First, question 1: An imaginary country operating at full employment experiences a deficit financed increase in government spending.

Part (a) asks students what the impact of the new government spending will be on aggregate demand and aggregate supply. Easy enough! Since “G” is a component of AD, an increase in government spending will shift AD out while short-run aggregate supply remains the same.

Part (b) is simply a graphical representation of the answer to part (a), asking students to show the effect on output and price level. The new government spending will increase output and the price level.

So far, the question has been very straightforward and what I’d consider easy for even weaker students. In part (c), the question asks students to show the impact that the government’s borrowing from the public has on the real interest rate and the market for loanable funds. Here I am guessing the AP readers will accept either a leftward shift of supply or a rightward shift of demand. The question does not ask students to explain the shift, only “show”. Either demand or supply can shift when the government increases its deficit through issuing new bonds, as I explained HERE.

Finally, parts (d) and (e) broaden the scope of this question to international economics, a section of the syllabus that was not traditionally included in the long free response questions, but has been for two years now, and I expect it will continue to be a theme of the FRQs in the future.

Part (d) asks what effect higher real interest rates will have on supply of the country’s currency on foreign exchange markets and the value of the currency. My answer would be that as real interest rates rise households will save more, spend less on imports, thus supply less of their currency, causing it to appreciate on foreign exchange markets. This question may have stumped some kids. I typically teach that higher real interest rates will increase demand for a country’s currency, as foreigners direct their financial capital into the country’s financial markets in pursuit of higher real returns on their investments.

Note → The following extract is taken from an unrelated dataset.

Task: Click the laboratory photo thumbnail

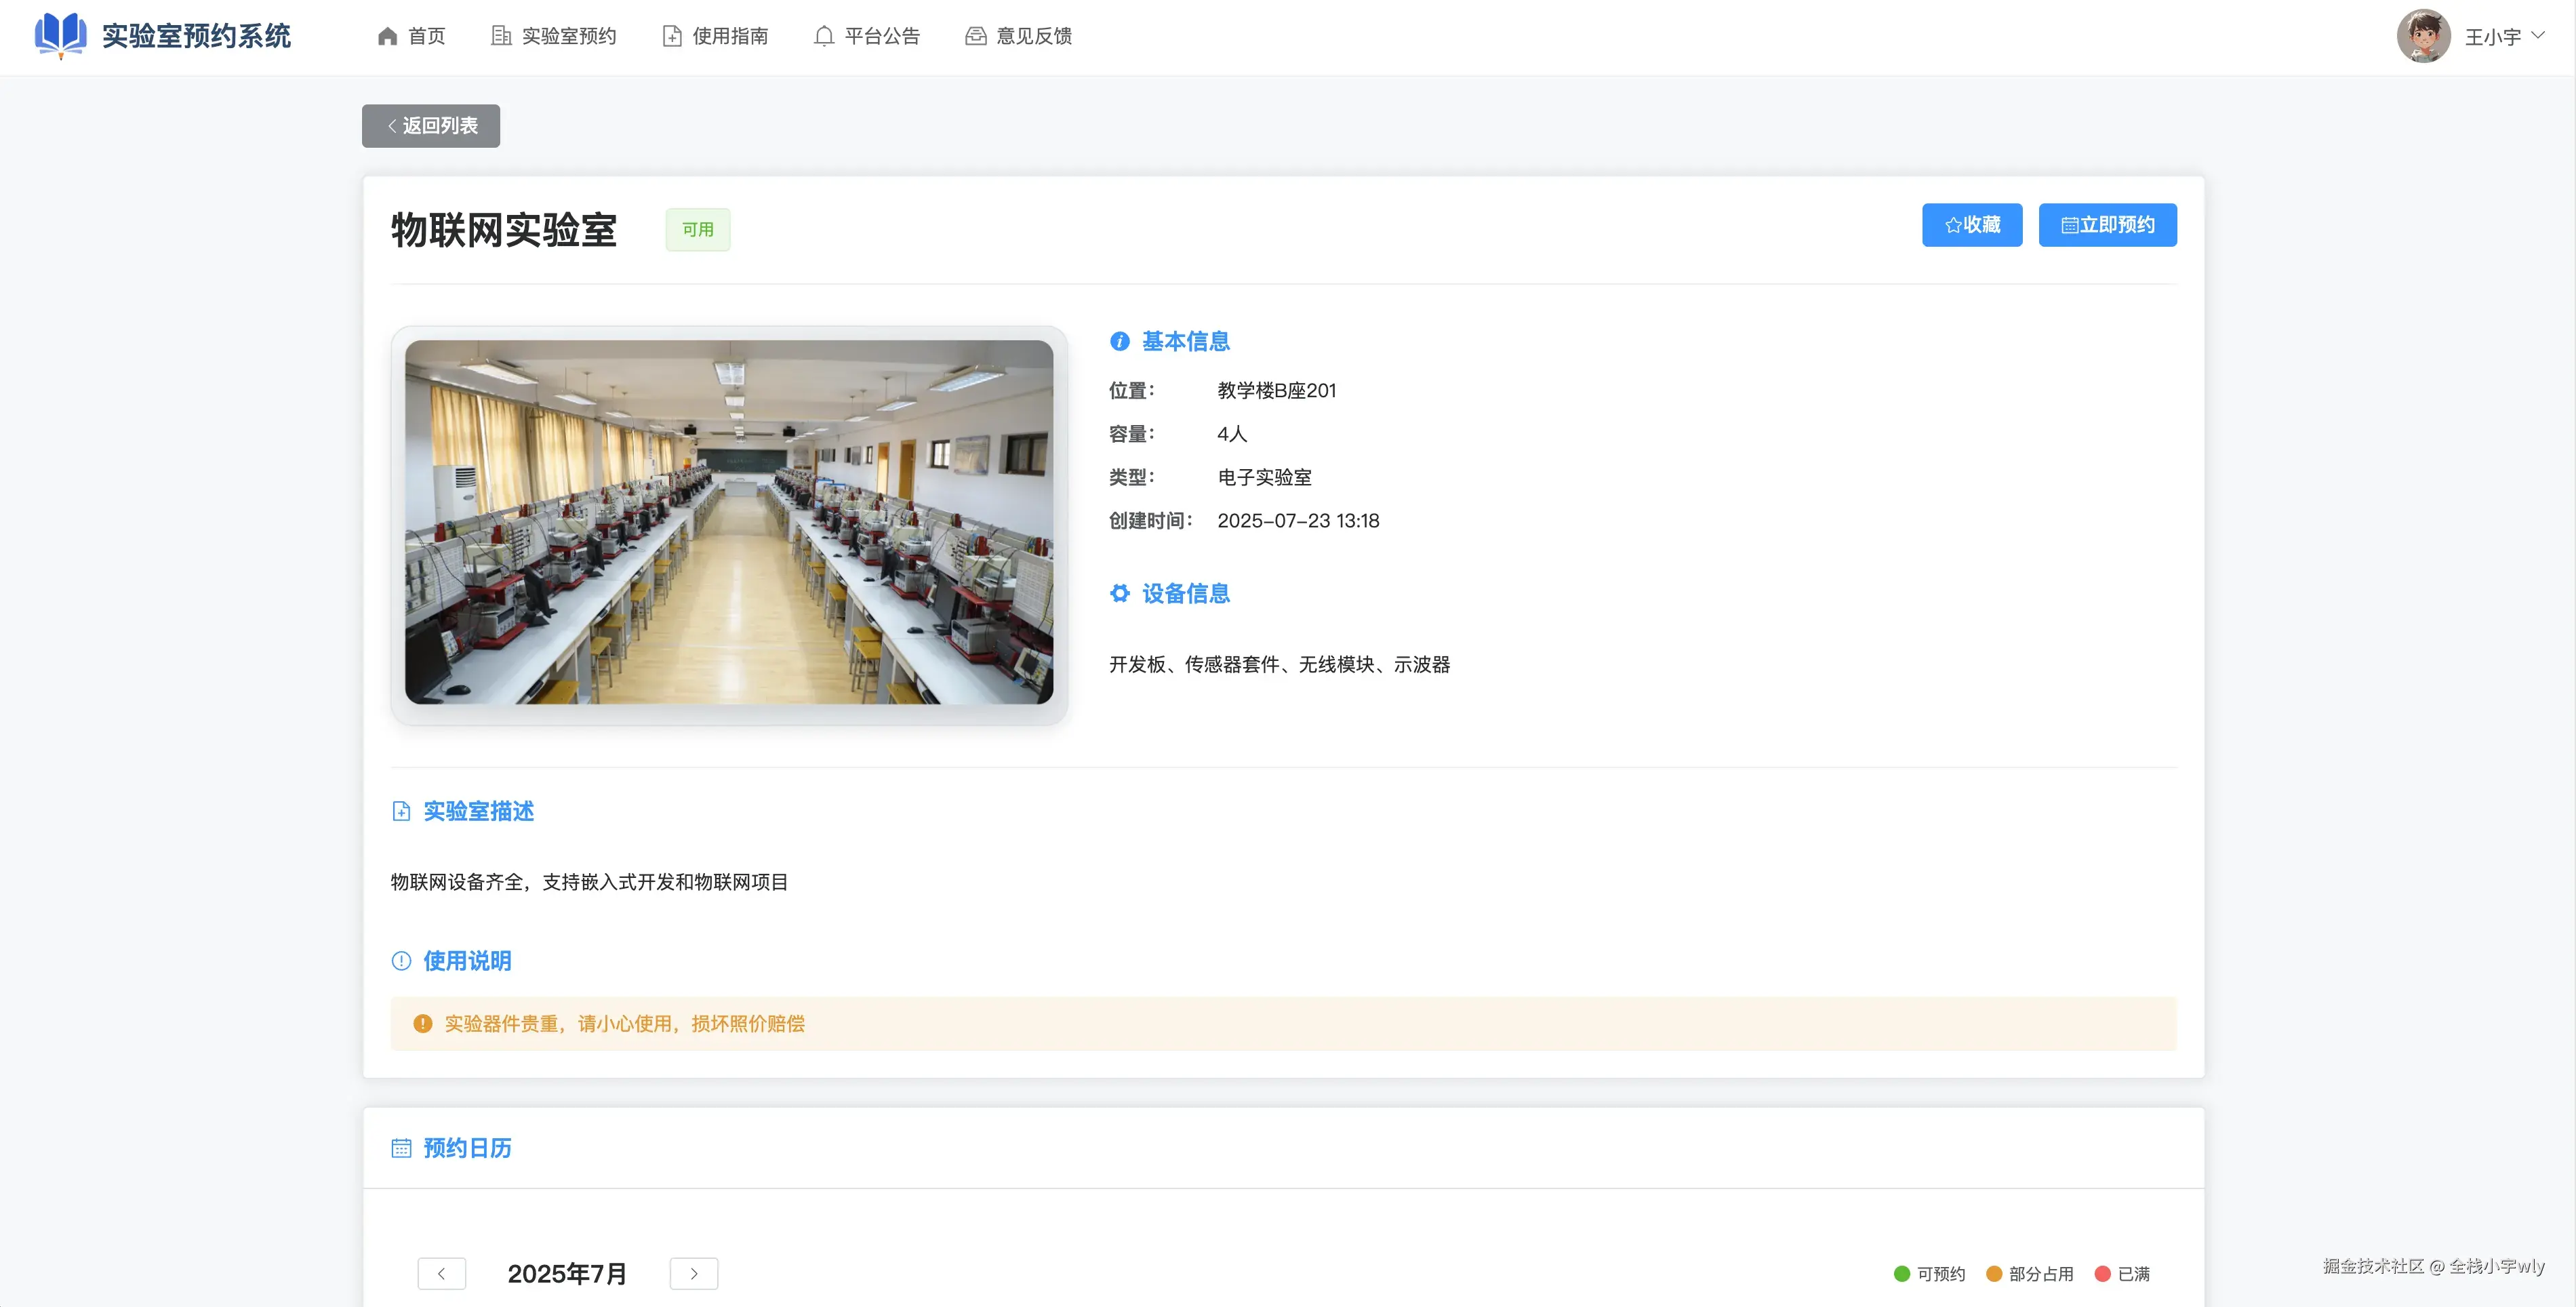Action: click(728, 522)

Finally, part (e) is simple enough, asking the impact of the now appreciated currency on net exports. As the country’s goods become more expensive to foreigners, net exports will decline, possibly offsetting the initial increase in government spending.

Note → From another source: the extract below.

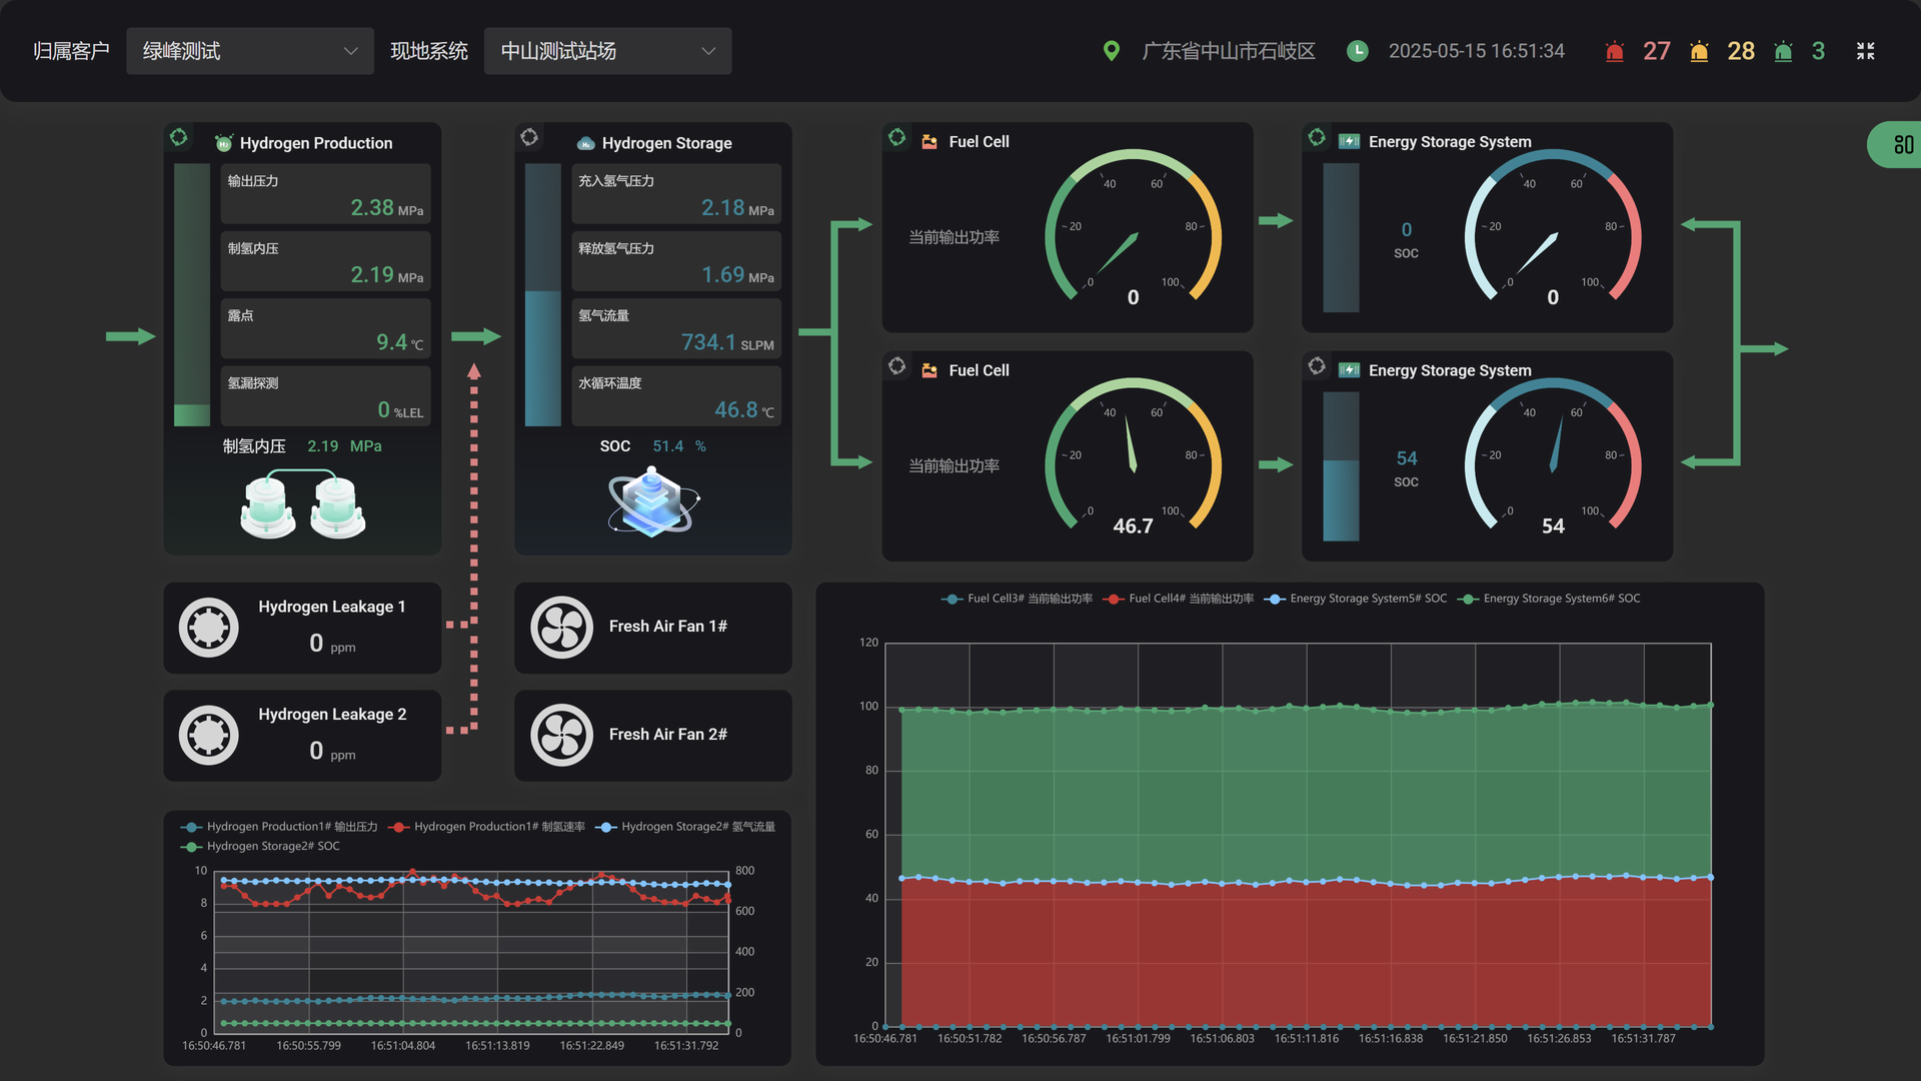Click the red alarm bell icon

point(1614,51)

Overall I’d say that FRQ number 1 was FAR easier than last year’s FRQ on which students had to illustrate the impact of rising exports from New Zealand on the country’s money market and its real interest rates, also involving an explanation of how Australia’s economy might recover from a recession without any government action, requiring an understanding of the neo-classical theory of flexible wages, vertical aggregate supply, and self-correction… overall a MUCH tougher question than this year’s!